Il racconto riprende: «Tampone positivo. Mi sento smarrito. Che fare? Salgo in macchina penso a mille ma intanto sale la febbre. Isolamento a casa. Avverto: sto tornando e sono positivo. Sento al telefono lo smarrimento, lo colgo negli occhi di chi mi accoglie al rientro. Corro a chiudermi in camera. Ho bisogno dei farmaci. Dovrò rivolgermi al medico di famiglia ma è domenica. Ma sì, tanto i medici di Medicina generale, rispondono alle chiamate anche di domenica e si mettono a disposizione del paziente». Passano 24 ore, poi altre 24 ore. «Lunedì: febbre alta. Difficile farla scendere. Martedì: la febbre è alta e non riesco proprio a farla scendere. La saturazione di ossigeno, quella si, invece scende. Arriva la notte e cresce l’ansia per una situazione che non migliora. La luce dell’alba porta un po’ di conforto morale. La condizione generale però non migliora. Ho la necessità di capire di più. Non chiedo al medico di Medicina generale di venire a infettarsi a casa. Lo farebbe certamente ma mi metto nei suoi panni, non lo chiamo. Quindi Unità speciali di continuità assistenziale (Usca, per gli amici) nate per l’emergenza Covid19. No, dalla solerte Asp sono state destinate solo a fare tamponi. Ma stiamo scherzando? Cosa fanno fare a tutti i medici interni? Pare che, per esempio, presso i Punti di primo intervento (“Ppi”) non sia consentito l’accesso a pazienti ma siano presenti i medici lasciati lì a non fare nulla: preziose mani sottratte all’emergenza. Restano i missionari del 118, addetti a tutto. Chiamo. Non è facile prendere la linea. Poi: tutte le unità impegnate, a tempo indeterminato. È angosciato l’operatore della centrale operativa. Mi richiama ogni 6 o 7 minuti e mi aggiorna. “Si sta liberando un’ambulanza al Policlinico”. “Non posso mandarla, c’è un codice rosso”. “Se ne sta liberando un’altra. Sa, sono tutti fuori, trasporti, urgenze, alcune a sanificare, non sappiamo come dividerci…”. Alla fine devo essere io a tranquillizzarlo. Finalmente arriva una ambulanza non medicalizzata. Grazie di cuore a tutti gli addetti del 118, sempre sulla breccia, sempre pronti, sempre professionali. Mi accudiscono come un bimbo e mi portano al pronto soccorso dove passo il pomeriggio facendo tutti gli esami necessari. Polmonite monolaterale lobare. Chiedo di tornare a casa e cominciano i problemi per avere l’ossigeno.

Le zone d'ombra

Ancora una volta – altra amarissima considerazione – vittima sacrificale è il medico di Medicina generale: deve fare il “piano terapeutico” una volta onere degli specialisti dell’Asp e ora carico, oltre al resto anche questo, per i medici di Medicina generale. Ma l’Asp, agli specialisti, cosa fa fare visto che sono state ridotte anche le visite specialistiche? Altre buone mani sottratte all’emergenza e a scapito della Medicina generale. E i rappresentanti dei medici tacciono. Anzi no: qualcuno sparge, anche a mezzo stampa, veleno contro la Medicina generale fomentando acredine contro queste vittime sacrificali. E ancora non avevo visto tutto quello che c’era da vedere».

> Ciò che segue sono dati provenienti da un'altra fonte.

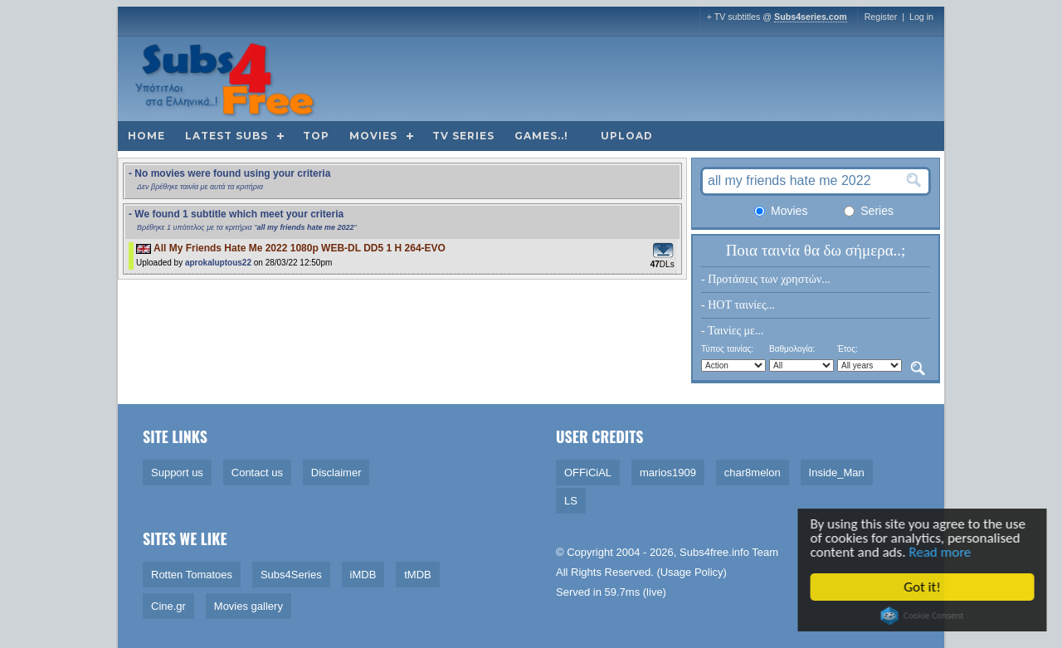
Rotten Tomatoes (191, 574)
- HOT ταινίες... (738, 305)
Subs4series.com (810, 17)
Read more (943, 552)
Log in (921, 17)
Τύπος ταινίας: (727, 348)
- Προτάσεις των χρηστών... (766, 279)
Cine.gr (168, 606)
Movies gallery (248, 606)
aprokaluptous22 (218, 262)
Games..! (541, 135)
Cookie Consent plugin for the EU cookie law (925, 616)
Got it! (925, 587)
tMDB (417, 574)
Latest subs (226, 135)
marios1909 (668, 472)
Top (316, 135)
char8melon (752, 472)
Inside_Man (837, 472)
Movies (373, 135)
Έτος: (847, 348)
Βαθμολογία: (792, 348)
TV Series (463, 135)
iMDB (363, 574)
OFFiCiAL (587, 472)
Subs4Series (291, 574)
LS (570, 501)
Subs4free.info (714, 552)
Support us (177, 472)
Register (881, 17)
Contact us (257, 472)
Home (146, 135)
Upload (627, 135)
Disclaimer (336, 472)
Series (869, 210)
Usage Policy (691, 572)
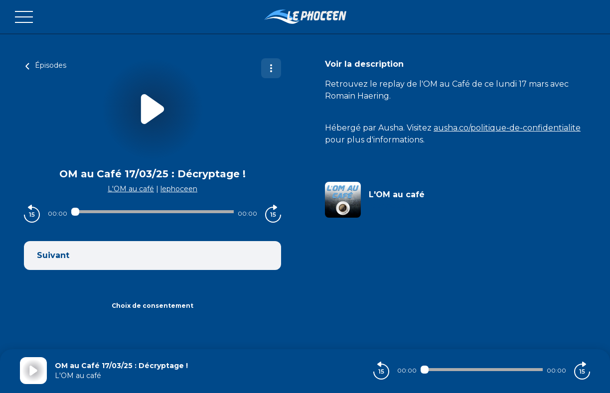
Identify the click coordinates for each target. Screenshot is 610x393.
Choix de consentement (152, 305)
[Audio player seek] (152, 212)
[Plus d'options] (271, 68)
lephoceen (178, 188)
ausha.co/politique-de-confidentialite (507, 127)
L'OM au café (131, 188)
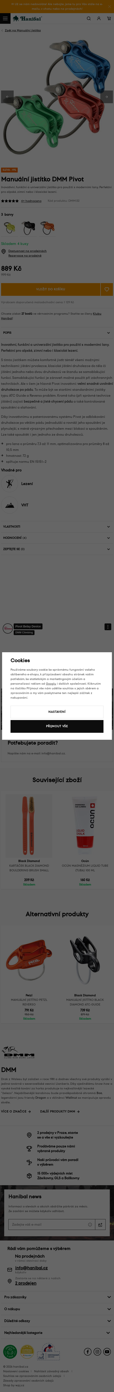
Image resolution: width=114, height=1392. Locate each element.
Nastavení (57, 712)
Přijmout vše (57, 726)
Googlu (51, 684)
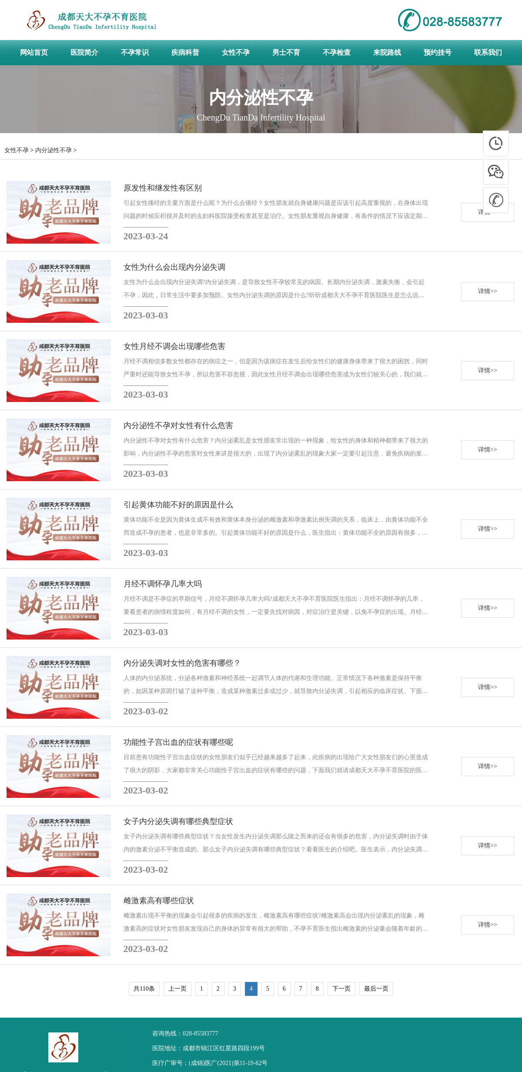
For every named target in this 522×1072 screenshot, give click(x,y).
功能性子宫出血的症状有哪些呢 (178, 742)
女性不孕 (16, 150)
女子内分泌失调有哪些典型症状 (178, 821)
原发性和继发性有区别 (163, 188)
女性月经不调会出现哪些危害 (174, 346)
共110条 (144, 988)
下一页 (341, 988)
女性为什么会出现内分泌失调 (174, 267)
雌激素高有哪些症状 (159, 900)
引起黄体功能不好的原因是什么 (178, 504)
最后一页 (376, 988)
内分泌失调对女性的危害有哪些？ (182, 663)
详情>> (487, 291)
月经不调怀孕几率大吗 (163, 584)
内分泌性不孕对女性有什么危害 (178, 425)
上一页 (177, 988)
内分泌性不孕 (53, 150)
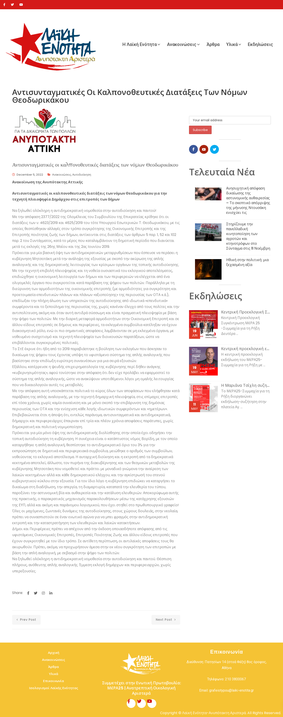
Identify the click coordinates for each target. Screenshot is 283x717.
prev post (26, 619)
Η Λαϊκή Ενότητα (139, 44)
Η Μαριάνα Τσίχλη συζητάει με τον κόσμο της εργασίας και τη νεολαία (246, 385)
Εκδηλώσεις (260, 44)
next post (166, 619)
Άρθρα (213, 44)
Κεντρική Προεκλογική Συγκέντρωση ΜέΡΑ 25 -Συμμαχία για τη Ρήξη (246, 312)
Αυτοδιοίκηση (81, 175)
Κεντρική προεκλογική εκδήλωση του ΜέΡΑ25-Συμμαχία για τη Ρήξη (246, 349)
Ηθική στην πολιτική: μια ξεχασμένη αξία (247, 262)
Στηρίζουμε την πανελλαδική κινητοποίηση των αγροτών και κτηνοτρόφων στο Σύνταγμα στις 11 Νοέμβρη (248, 236)
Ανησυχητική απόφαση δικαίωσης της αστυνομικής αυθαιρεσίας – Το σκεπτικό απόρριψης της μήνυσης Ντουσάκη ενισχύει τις (248, 200)
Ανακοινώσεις (181, 44)
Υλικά (232, 44)
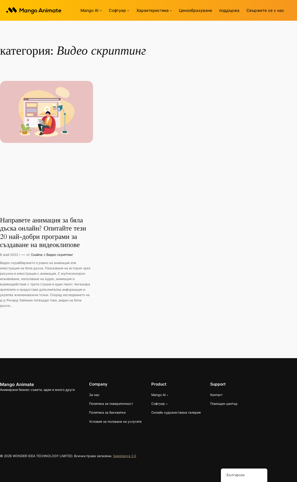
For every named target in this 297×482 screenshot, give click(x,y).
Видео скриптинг (59, 254)
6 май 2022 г (10, 254)
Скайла (36, 254)
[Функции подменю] (171, 10)
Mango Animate (17, 384)
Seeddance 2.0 (124, 455)
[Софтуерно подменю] (128, 10)
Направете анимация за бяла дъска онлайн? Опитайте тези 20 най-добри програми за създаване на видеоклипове (43, 232)
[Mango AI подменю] (101, 10)
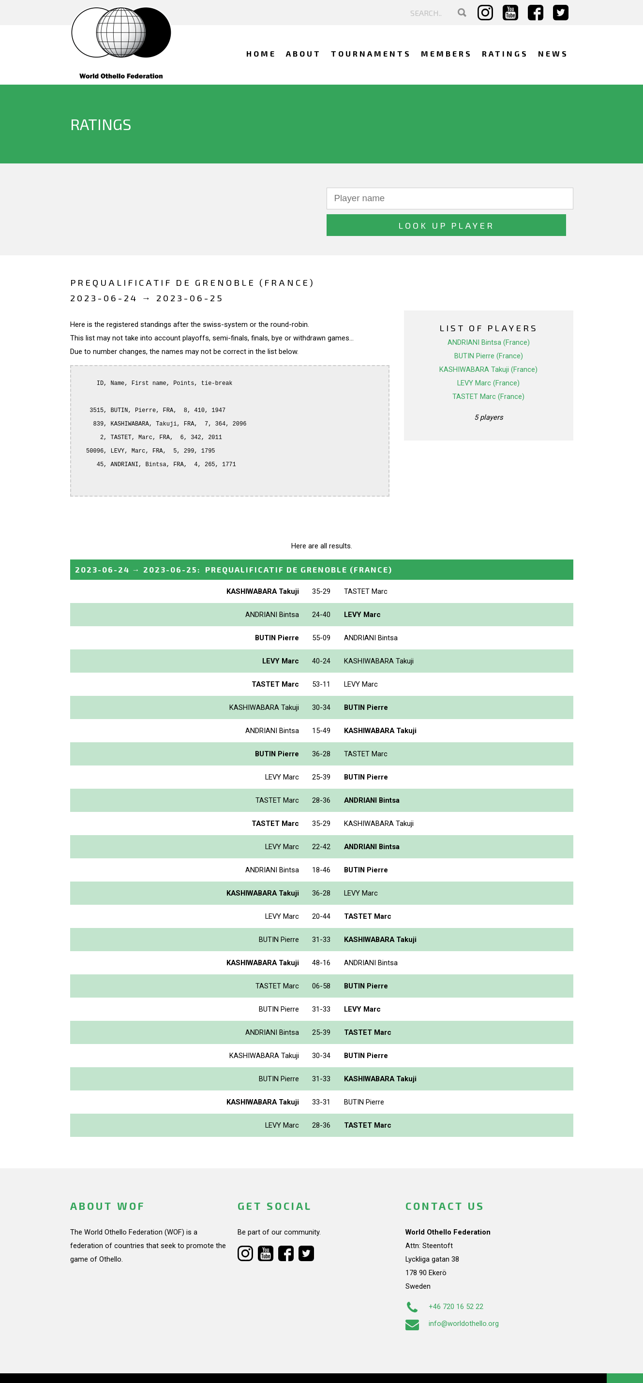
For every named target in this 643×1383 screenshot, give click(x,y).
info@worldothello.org (452, 1297)
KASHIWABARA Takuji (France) (488, 342)
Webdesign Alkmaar (111, 1365)
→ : (233, 543)
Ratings (505, 53)
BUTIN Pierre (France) (488, 329)
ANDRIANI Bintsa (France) (489, 315)
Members (446, 53)
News (553, 53)
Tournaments (371, 53)
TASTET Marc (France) (488, 370)
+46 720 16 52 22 (444, 1280)
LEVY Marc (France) (488, 356)
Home (261, 53)
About (303, 53)
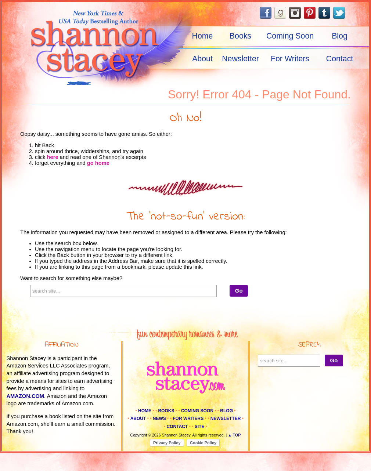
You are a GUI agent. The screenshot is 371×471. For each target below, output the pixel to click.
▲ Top (234, 435)
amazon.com (25, 396)
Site (200, 426)
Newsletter (240, 58)
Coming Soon (290, 36)
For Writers (290, 58)
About (202, 58)
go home (98, 163)
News (159, 418)
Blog (339, 36)
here (52, 157)
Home (202, 36)
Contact (339, 58)
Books (240, 36)
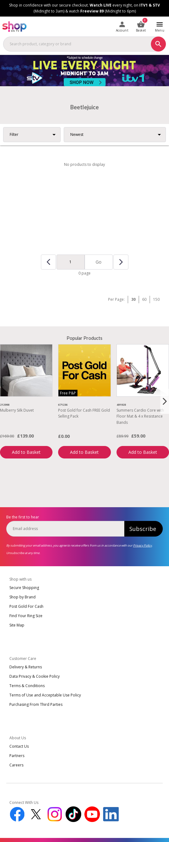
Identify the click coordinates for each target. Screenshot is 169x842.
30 (133, 299)
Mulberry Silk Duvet (17, 410)
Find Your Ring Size (25, 615)
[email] (65, 529)
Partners (16, 755)
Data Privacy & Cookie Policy (34, 676)
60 (144, 299)
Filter (14, 134)
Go (99, 262)
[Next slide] (164, 401)
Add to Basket (26, 452)
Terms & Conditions (27, 685)
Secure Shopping (24, 587)
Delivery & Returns (25, 667)
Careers (16, 765)
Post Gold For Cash (26, 606)
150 (156, 299)
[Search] (158, 44)
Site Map (16, 625)
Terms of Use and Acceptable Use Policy (45, 695)
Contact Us (19, 746)
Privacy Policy (142, 545)
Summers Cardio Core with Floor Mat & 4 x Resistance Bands (140, 416)
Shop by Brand (22, 597)
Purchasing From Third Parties (35, 704)
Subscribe (142, 528)
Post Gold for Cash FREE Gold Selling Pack (84, 413)
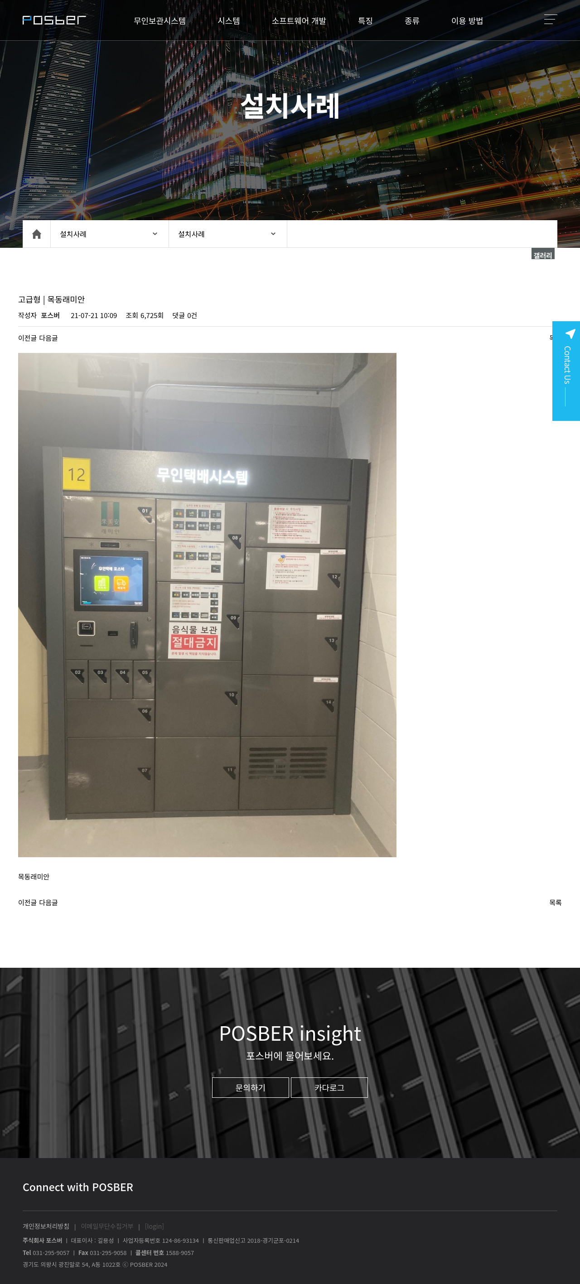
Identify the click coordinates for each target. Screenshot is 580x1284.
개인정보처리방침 (46, 1226)
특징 (365, 20)
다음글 (48, 338)
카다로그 (329, 1087)
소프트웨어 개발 (299, 20)
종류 (412, 20)
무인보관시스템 (160, 20)
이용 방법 (467, 20)
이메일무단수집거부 (107, 1226)
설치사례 (73, 233)
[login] (154, 1226)
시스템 (229, 20)
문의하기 (251, 1087)
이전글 (27, 338)
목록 (555, 902)
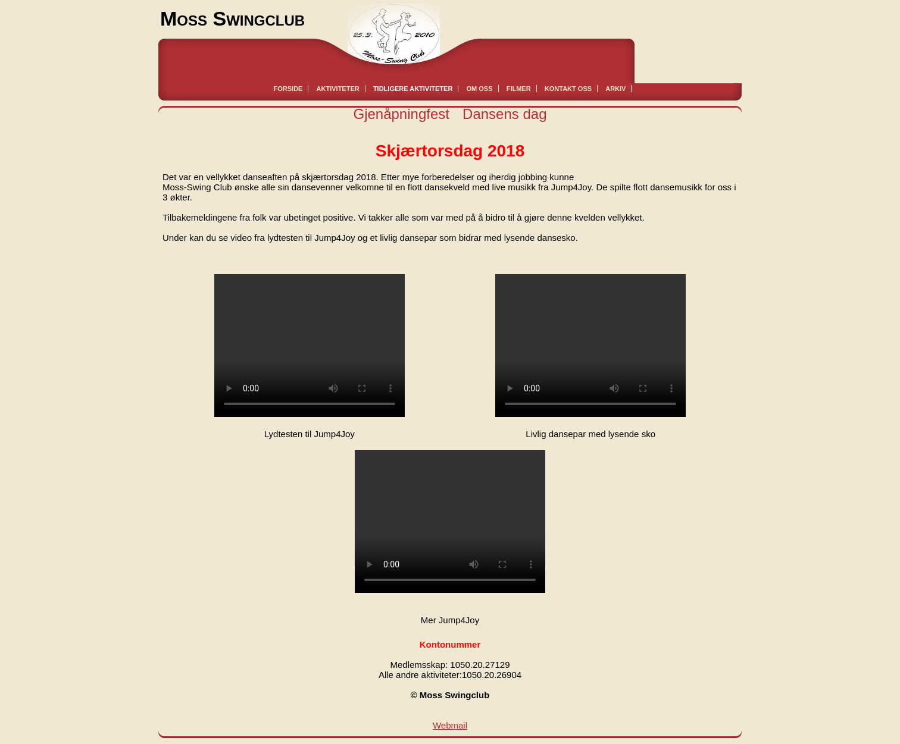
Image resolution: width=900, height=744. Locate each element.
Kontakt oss (568, 88)
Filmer (519, 88)
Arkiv (615, 88)
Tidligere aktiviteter (412, 88)
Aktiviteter (338, 88)
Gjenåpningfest (401, 114)
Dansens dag (504, 114)
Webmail (450, 725)
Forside (288, 88)
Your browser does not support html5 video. (309, 345)
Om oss (480, 88)
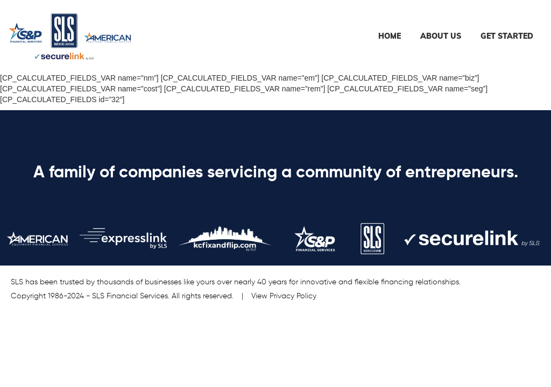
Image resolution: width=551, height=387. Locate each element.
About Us (440, 36)
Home (389, 36)
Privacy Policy (293, 296)
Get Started (507, 36)
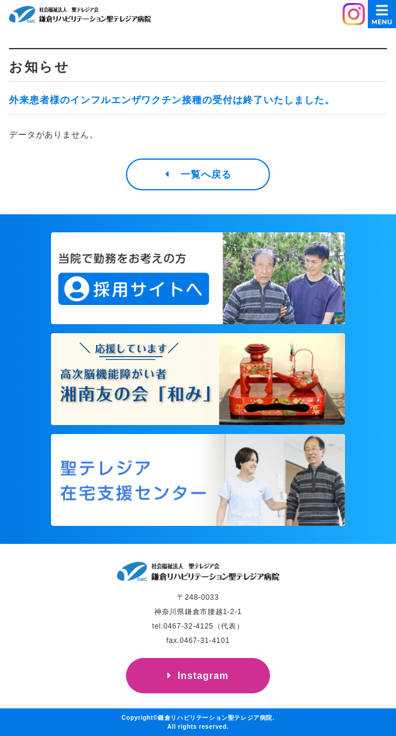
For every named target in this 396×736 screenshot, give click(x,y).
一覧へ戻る (206, 174)
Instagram (203, 676)
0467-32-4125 (188, 626)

E non è solo lui a non aver visto quello che c’era, e che c’è, ancora da vedere. Sono tante le zone d’ombra, troppe le cose che non convincono, le falle che rischiano di mandare a picco un intero sistema. Che, poi, non è solo un sistema sanitario, ma riguarda la vita delle persone, di ciascuno di noi, chi più fortunato chi meno, chi può scrivere il diario della propria esperienza e chi, purtroppo, è lì, attaccato alla macchina dell’ossigeno oppure non ce l’ha fatta. Come gli oltre 90 morti di questo lugubre mese di gennaio, secondo anno dell’era Covid.